Some of the most common remodeling projects involve space addition, often for an office, study, workroom, or studio. Typically, most people look at adding on to their home, but another option is gaining popularity.
Outbuildings are small structures on the same lot as your home. These buildings were common 100 years ago and used as potting sheds, icehouses, larders, and other functional purposes. The modern version, however, is most often designed for personal or recreational use, and can become an integral part of your site and landscaping plan as well as an addition to your home. One advantage of building a detached structure is that your existing home remains intact throughout the process.

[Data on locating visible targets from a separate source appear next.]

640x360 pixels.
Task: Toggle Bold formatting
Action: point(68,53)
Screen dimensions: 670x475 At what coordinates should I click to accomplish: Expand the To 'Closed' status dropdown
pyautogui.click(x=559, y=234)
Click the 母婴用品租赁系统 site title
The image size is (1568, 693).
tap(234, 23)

A well-proportioned structure can even enhance the look of the primary residence. Scale and style consistency are important elements to consider, and many neighborhood associations have deed restrictions requiring that any additional structures be constructed with the same materials as the existing home. Also, be sure to follow any architectural committee approval requirements before you proceed with your remodeling project.
Another consideration is the distance from your main house. Fortunately, the weather in South Texas is generally not a prohibiting factor, but other issues will come into play. If your outbuilding will be an office, how will you feel about going outside to work? Do you like solitude or do you prefer to be within close proximity of your family? Your new structure may work better for you if it is relatively close to your house. On the other hand, if it is your workshop, a little distance will help minimize the noise from power tools.

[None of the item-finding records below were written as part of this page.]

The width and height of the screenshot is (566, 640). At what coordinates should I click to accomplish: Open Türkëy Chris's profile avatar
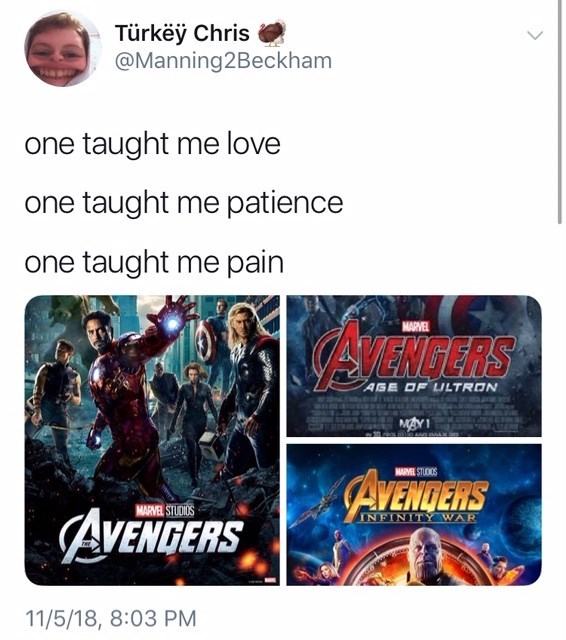pos(62,48)
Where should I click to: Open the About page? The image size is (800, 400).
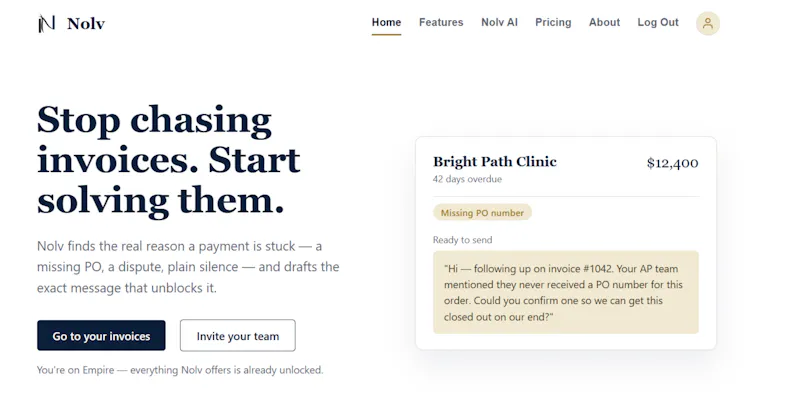604,22
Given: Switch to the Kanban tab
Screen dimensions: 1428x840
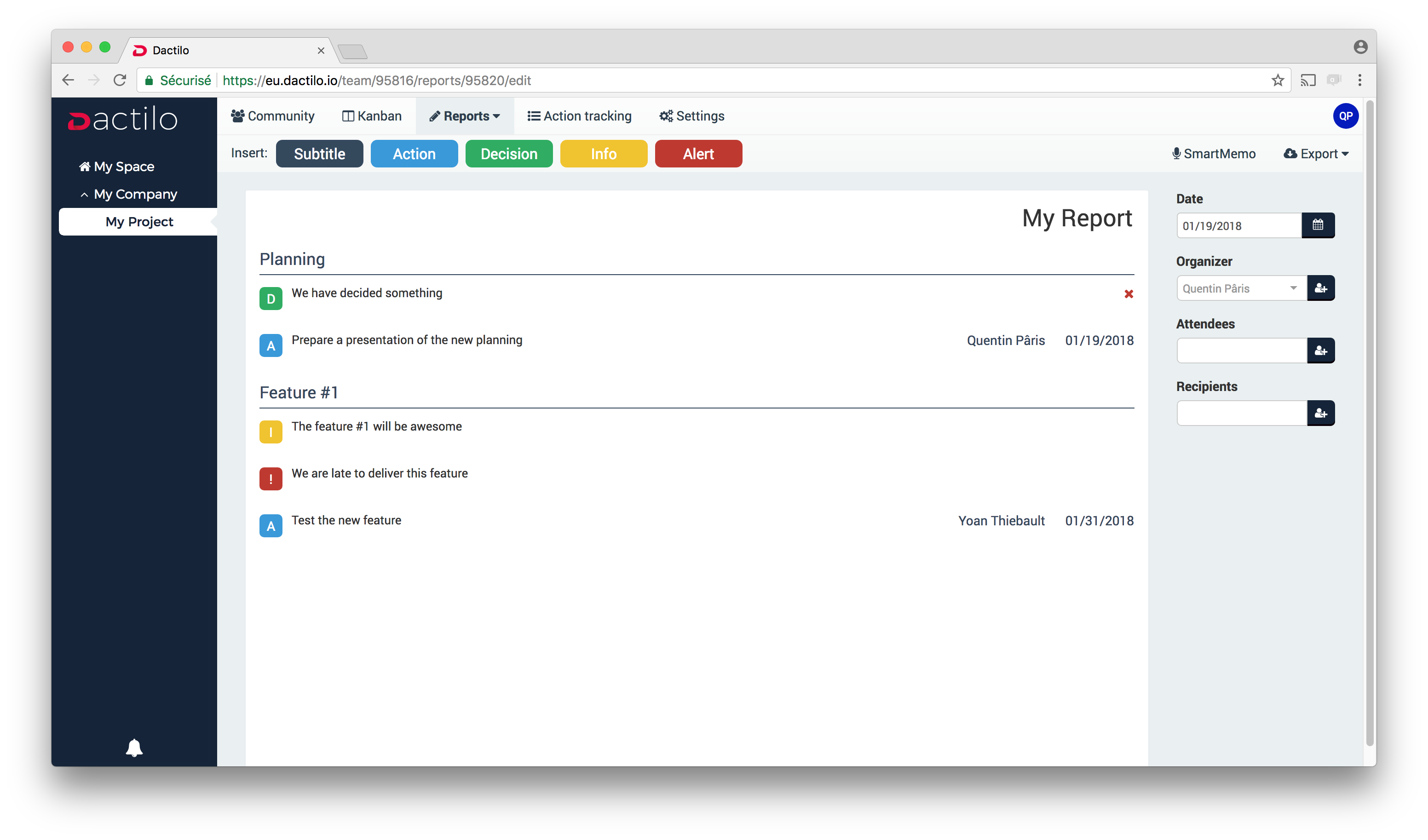Looking at the screenshot, I should (372, 116).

The purpose of your outbuilding will also dictate your plumbing needs, and zoning restrictions may come into play. The cost alone of running plumbing and sewage lines may be a reality check. A guesthouse or office could be functional without a bath; however, if you anticipate having long-term houseguests or family members staying with you, or are serious about putting in real office hours, a cottage with a bathroom may be a worthwhile investment.
A professional landscaper can not only help you create positive space between your main house and the smaller structure, but can transform your site into a living work of art. For best results, work with both a remodeling contractor and landscape designer from the very beginning to pull project together. By designing a garden walkway, and even a terrace, in front of the new structure, you can expand both your interior and exterior living spaces.
Your remodeling contractor can work with you to design an outbuilding that complements your existing home, stays within any zoning or deed requirements, and provides the features that you need. Your new structure can provide much needed work space, a quiet retreat, or a guest room. Best of all, your remodeling project can be all of the above, changing with you as your lifestyle changes.